Most of these cards came right from boxes, trimmed by the hands of young fans. However, not every card came this way. Post also produced perforated, full-page team sets that you could separate into individual players. Note the edge remnants on Chuck Stobbs, scan courtesy of GFG.com.


With some guys only available on cereal boxes and others just part of team "sheets," collectors could go nuts trying to fill in the gaps. Refer back to the checklist to see which were BOX (cereal) only and which were COM (company-printed). Some variations exist in only one of those formats, even if you could find the number itself in both. At least players were on the outside of Raisin Bran back in 1961, so kids knew which one to badger their parents for.

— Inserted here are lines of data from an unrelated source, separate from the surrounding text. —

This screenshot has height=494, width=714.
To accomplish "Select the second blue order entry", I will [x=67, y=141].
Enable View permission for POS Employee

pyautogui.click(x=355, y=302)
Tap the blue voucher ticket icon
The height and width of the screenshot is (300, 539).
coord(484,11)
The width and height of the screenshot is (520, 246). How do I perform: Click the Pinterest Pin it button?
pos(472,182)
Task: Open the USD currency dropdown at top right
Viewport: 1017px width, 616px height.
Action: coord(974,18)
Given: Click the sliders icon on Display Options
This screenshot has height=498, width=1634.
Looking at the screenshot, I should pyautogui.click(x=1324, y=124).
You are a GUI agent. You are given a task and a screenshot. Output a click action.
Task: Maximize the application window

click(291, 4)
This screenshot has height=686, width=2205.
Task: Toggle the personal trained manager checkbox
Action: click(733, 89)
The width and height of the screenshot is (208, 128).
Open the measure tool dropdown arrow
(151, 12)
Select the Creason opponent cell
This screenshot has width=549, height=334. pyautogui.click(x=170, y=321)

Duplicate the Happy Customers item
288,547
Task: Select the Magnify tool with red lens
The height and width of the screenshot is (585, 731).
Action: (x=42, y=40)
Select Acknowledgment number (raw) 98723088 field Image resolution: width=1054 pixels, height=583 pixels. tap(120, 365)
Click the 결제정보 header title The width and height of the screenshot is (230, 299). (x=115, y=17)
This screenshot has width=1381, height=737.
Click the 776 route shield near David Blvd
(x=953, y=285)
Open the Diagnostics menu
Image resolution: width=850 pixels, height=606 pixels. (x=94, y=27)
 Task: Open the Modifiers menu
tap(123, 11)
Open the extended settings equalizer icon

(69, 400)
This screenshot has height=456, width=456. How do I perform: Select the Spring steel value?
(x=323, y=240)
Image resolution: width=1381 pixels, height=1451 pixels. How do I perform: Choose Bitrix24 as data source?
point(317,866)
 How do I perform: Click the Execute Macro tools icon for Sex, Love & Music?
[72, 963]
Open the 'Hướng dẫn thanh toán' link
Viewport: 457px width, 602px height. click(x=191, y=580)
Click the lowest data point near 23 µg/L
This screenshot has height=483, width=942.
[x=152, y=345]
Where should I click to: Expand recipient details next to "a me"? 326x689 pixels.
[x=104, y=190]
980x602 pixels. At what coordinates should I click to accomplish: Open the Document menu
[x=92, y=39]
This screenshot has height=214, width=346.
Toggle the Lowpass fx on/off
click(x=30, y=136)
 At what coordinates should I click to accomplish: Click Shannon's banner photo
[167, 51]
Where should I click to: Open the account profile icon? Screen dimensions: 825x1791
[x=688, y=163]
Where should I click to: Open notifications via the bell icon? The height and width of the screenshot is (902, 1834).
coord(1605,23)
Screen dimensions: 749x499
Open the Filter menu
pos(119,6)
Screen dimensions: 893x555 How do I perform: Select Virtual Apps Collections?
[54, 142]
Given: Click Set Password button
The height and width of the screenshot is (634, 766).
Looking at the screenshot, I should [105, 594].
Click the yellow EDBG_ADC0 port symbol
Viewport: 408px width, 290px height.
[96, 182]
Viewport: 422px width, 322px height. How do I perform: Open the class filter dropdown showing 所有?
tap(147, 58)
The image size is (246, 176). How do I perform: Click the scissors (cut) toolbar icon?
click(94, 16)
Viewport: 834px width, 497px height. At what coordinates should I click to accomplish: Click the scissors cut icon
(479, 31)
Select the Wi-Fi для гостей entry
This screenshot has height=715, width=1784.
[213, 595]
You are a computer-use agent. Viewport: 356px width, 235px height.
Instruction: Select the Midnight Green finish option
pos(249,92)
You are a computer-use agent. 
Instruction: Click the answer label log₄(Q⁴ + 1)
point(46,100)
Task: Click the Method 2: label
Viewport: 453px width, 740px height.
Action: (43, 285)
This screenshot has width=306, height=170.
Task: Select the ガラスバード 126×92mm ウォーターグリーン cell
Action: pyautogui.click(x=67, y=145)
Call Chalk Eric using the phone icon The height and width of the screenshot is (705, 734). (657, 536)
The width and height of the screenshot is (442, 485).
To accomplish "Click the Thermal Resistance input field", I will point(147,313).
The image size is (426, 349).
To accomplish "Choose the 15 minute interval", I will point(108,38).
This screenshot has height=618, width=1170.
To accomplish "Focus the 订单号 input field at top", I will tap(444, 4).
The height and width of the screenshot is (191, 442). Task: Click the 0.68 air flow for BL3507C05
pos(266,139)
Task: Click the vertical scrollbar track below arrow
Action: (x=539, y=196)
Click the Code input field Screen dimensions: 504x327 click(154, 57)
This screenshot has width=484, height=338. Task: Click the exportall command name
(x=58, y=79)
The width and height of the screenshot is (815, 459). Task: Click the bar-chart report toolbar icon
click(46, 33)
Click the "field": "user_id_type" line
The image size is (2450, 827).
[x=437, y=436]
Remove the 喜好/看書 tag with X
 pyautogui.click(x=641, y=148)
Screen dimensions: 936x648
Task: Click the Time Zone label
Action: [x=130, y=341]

Value: Low-grade Post cards cost $1 or less at shows and online. HOFers often run $5-10.

Fake / reprints: Haven't seen any in the marketplace, as the original are plentiful enough.

2 comments:

Anonymous said...

The expansion teams in 1961 were the Angels and Senators in the American League and the Mets and Colt 45's (later changed to Astros) in the National.

Matthew Glidden said...

Good catch, just updated the early 60s expansion teams.